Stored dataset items
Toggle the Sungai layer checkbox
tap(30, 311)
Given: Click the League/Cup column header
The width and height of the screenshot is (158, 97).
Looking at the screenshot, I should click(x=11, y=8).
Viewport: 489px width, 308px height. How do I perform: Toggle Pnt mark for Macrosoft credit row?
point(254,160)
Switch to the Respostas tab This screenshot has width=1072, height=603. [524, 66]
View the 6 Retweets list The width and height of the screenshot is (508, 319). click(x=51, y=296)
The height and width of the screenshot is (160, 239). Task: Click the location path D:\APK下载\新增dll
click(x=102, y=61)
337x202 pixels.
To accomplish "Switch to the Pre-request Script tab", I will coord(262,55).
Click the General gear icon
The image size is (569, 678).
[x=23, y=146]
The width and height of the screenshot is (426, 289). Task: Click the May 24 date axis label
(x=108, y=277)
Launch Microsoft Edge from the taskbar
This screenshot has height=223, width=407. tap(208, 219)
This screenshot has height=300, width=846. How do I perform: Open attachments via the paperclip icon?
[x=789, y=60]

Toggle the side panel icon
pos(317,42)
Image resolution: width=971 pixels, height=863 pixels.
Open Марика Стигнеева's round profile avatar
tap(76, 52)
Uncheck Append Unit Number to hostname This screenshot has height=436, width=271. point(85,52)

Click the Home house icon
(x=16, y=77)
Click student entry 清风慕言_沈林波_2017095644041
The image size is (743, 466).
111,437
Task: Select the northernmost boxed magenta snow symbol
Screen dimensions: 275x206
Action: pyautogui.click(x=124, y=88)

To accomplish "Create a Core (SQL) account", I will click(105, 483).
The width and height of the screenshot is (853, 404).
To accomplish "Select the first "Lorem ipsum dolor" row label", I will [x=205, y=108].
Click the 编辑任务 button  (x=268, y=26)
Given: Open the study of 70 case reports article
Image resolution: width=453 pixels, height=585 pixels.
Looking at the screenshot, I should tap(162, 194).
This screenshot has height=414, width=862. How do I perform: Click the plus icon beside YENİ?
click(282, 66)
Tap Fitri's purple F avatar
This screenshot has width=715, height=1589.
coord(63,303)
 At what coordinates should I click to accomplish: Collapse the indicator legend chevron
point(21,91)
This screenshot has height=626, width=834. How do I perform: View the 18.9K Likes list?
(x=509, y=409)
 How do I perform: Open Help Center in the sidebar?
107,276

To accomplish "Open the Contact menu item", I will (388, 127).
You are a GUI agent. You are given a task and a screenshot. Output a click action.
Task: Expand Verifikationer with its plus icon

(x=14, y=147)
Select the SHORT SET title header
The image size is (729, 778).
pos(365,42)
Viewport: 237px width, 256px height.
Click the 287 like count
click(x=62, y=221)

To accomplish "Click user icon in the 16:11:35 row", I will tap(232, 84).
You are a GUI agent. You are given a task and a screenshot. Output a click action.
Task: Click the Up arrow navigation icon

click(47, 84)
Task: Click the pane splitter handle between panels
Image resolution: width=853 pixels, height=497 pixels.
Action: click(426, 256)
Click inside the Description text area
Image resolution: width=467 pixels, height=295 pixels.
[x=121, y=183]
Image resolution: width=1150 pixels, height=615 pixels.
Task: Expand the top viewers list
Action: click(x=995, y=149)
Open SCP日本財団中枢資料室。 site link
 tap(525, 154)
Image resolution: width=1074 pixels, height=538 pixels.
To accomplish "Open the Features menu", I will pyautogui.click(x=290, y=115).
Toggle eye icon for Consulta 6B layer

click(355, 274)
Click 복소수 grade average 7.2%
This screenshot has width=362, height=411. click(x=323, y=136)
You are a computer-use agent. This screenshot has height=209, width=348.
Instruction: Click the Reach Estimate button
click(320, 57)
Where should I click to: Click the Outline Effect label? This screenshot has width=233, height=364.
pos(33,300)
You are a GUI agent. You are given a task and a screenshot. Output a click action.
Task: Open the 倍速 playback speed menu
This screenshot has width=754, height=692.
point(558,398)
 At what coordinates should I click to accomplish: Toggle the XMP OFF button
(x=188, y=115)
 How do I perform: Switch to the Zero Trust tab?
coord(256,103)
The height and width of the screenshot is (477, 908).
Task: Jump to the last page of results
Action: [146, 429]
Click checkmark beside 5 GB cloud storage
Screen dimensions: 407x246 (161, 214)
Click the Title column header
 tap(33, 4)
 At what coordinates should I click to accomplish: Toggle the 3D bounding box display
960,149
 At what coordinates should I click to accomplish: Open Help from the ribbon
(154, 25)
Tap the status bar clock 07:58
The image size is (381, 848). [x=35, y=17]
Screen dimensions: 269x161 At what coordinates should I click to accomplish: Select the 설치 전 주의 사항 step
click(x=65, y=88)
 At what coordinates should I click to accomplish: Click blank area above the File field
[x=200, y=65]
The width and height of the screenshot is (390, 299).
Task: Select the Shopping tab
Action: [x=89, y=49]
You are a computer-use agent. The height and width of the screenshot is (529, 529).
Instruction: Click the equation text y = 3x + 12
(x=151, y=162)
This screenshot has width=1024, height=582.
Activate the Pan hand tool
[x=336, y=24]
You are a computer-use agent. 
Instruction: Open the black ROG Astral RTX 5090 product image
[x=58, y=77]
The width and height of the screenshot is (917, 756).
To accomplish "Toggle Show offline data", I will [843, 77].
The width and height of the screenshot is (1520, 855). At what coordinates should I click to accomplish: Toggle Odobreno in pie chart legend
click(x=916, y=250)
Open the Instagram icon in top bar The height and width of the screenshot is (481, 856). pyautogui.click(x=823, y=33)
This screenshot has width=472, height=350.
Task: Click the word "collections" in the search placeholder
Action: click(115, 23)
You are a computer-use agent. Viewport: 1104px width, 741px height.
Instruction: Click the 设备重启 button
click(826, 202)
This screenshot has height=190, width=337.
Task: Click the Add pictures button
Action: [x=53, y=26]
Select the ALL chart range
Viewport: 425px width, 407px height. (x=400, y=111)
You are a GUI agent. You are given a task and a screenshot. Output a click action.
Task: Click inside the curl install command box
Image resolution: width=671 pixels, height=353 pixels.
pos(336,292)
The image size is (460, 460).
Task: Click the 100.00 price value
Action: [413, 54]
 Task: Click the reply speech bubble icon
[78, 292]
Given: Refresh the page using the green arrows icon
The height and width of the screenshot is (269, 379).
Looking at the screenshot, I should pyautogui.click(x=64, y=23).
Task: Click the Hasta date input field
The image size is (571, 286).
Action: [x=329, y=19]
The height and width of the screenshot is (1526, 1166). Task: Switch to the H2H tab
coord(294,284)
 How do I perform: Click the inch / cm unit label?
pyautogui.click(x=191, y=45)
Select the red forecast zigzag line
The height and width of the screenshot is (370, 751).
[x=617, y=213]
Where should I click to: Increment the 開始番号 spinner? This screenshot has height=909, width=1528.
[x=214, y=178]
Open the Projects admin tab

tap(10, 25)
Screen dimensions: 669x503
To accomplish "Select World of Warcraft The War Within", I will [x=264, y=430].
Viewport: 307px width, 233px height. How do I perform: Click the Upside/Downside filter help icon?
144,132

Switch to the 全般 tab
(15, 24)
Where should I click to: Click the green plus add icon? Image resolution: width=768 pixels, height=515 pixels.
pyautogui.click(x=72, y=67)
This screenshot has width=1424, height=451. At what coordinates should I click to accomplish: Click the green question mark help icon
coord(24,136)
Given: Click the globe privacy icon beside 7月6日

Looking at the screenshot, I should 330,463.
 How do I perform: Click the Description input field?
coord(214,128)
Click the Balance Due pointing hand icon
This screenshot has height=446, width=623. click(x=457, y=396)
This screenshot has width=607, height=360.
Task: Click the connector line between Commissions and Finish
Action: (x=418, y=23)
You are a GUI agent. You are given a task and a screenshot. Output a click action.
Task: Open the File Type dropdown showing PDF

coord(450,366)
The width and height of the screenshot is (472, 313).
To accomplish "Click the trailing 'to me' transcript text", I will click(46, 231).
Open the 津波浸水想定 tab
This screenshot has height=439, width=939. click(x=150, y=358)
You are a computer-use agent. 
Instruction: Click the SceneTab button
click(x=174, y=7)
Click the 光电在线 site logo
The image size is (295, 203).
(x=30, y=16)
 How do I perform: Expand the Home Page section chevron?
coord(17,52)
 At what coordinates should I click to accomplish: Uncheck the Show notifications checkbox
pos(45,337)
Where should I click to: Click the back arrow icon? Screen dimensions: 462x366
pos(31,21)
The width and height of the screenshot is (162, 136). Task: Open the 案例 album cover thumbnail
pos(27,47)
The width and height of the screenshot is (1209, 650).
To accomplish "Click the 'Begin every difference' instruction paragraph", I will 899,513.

» PROBLEM TO SOLVE: If a line in the records above contains the word "computer", copy it.

» EXPECTED ANSWER:
You are a computer-use agent. This screenshot has height=209, width=348.
You are a computer-use agent. The height and width of the screenshot is (529, 529).
You are a computer-use agent. 
You are a computer-use agent. Viewport: 1104px width, 741px height.
You are a computer-use agent. 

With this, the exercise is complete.